> [PROBLEM DETAILS]:
Every line below between the line holding "#Jarní tvoření / jarní DIY (56) (38, 2342)" and the line holding "SADY STŘIHŮ ♥ (40, 322)", inclusive, should be repeated exactly, and all other lines omitted.

> [EXTRACTED DATA]:
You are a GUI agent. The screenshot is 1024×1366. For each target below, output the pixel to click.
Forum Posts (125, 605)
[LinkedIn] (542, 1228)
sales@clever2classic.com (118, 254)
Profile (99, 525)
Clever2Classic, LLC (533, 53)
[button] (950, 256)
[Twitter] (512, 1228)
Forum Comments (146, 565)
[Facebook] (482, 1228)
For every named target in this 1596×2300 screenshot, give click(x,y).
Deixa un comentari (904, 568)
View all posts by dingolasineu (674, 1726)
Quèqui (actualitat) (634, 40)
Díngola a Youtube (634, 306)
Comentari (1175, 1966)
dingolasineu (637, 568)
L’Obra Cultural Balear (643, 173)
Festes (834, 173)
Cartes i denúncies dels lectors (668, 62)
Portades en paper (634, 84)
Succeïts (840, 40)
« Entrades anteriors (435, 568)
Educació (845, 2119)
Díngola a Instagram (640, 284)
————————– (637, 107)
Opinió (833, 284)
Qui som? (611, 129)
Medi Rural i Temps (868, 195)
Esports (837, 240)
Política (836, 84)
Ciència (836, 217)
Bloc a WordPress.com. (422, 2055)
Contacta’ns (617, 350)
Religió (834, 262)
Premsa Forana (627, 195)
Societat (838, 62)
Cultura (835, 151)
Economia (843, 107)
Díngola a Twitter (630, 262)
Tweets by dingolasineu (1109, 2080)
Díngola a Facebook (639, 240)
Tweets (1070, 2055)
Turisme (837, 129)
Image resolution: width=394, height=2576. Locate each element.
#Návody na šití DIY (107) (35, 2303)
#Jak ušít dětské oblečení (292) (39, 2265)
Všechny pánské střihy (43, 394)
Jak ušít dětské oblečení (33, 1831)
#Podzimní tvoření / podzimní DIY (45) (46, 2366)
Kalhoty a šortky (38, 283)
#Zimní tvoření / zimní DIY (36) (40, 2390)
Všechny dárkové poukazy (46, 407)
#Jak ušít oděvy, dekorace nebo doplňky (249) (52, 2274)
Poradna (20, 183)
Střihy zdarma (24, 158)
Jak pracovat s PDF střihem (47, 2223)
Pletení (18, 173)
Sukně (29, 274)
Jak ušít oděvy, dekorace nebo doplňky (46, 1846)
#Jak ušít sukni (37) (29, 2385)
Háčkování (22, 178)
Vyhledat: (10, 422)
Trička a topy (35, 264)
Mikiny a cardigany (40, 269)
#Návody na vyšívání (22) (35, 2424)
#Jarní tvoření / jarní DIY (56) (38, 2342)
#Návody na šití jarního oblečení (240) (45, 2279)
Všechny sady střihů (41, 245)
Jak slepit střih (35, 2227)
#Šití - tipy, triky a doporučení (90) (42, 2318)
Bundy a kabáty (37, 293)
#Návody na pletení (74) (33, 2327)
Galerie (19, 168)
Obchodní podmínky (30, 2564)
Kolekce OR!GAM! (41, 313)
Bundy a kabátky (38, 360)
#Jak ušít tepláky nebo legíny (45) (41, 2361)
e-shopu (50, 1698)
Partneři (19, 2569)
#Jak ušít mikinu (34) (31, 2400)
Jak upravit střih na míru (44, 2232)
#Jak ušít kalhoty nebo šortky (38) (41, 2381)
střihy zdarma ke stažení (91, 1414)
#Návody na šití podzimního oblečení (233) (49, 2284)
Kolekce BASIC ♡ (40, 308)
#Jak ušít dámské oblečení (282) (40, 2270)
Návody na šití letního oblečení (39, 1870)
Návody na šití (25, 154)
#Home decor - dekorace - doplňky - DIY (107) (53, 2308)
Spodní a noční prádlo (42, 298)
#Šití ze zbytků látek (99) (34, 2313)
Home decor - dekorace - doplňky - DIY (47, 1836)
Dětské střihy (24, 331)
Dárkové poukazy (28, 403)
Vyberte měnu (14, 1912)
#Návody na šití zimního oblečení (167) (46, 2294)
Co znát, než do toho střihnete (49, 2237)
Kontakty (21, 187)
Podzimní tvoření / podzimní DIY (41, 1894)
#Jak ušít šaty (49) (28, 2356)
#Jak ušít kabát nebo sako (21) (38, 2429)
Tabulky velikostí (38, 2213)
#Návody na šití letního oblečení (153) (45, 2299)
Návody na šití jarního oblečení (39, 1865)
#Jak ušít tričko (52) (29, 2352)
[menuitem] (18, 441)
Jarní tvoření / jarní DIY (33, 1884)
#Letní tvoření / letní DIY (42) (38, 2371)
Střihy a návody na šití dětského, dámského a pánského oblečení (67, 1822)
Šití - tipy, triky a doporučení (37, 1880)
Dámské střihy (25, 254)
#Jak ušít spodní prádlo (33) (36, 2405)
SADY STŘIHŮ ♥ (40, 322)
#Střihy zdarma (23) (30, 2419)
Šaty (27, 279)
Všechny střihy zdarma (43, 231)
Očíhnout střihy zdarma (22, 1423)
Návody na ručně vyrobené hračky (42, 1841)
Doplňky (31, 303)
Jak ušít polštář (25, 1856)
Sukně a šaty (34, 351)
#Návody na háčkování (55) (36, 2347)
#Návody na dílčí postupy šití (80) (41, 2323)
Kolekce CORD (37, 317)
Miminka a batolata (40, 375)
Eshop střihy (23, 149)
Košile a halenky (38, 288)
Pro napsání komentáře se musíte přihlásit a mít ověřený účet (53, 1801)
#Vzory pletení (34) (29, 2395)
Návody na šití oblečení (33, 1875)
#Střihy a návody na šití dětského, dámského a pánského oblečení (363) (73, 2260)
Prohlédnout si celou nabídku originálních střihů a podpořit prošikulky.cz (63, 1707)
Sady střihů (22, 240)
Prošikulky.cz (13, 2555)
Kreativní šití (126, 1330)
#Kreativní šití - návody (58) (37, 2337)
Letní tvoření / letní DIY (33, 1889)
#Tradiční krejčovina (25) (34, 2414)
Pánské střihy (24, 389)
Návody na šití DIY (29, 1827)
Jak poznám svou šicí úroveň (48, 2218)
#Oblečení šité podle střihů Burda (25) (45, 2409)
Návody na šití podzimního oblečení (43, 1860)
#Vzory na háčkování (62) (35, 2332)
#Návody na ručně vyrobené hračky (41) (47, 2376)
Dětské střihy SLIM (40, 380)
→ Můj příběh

> [RESPONSE FOR THIS EXERCISE]:
#Jarní tvoření / jarní DIY (56) (38, 2342)
#Návody na šití jarního oblečení (240) (45, 2279)
Všechny sady střihů (41, 245)
Jak slepit střih (35, 2227)
#Šití - tipy, triky a doporučení (90) (42, 2318)
Bundy a kabáty (37, 293)
#Návody na pletení (74) (33, 2327)
Galerie (19, 168)
Obchodní podmínky (30, 2564)
Kolekce OR!GAM! (41, 313)
Bundy a kabátky (38, 360)
#Jak ušít tepláky nebo legíny (45) (41, 2361)
e-shopu (50, 1698)
Partneři (19, 2569)
#Jak ušít mikinu (34) (31, 2400)
Jak upravit střih na míru (44, 2232)
#Jak ušít kalhoty nebo šortky (38) (41, 2381)
střihy zdarma ke stažení (91, 1414)
#Návody na šití podzimního oblečení (233) (49, 2284)
Kolekce BASIC ♡ (40, 308)
#Jak ušít dámské oblečení (282) (40, 2270)
Návody na šití letního oblečení (39, 1870)
Návody na šití (25, 154)
#Home decor - dekorace - doplňky - DIY (107) (53, 2308)
Spodní a noční prádlo (42, 298)
#Šití ze zbytků látek (99) (34, 2313)
Home decor - dekorace - doplňky - DIY (47, 1836)
Dětské střihy (24, 331)
Dárkové poukazy (28, 403)
Vyberte měnu (14, 1912)
#Návody na šití zimního oblečení (167) (46, 2294)
Co znát, než do toho střihnete (49, 2237)
Kontakty (21, 187)
Podzimní tvoření / podzimní DIY (41, 1894)
#Jak ušít šaty (49) (28, 2356)
#Jak ušít kabát nebo sako (21) (38, 2429)
Tabulky velikostí (38, 2213)
#Návody na šití letního oblečení (153) (45, 2299)
Návody na šití jarního oblečení (39, 1865)
#Jak ušít tričko (52) (29, 2352)
[menuitem] (18, 441)
Jarní tvoření / jarní DIY (33, 1884)
#Letní tvoření / letní DIY (42) (38, 2371)
Střihy a návody na šití dětského, dámského a pánského oblečení (67, 1822)
Šití - tipy, triky a doporučení (37, 1880)
Dámské střihy (25, 254)
#Jak ušít spodní prádlo (33) (36, 2405)
SADY STŘIHŮ ♥ (40, 322)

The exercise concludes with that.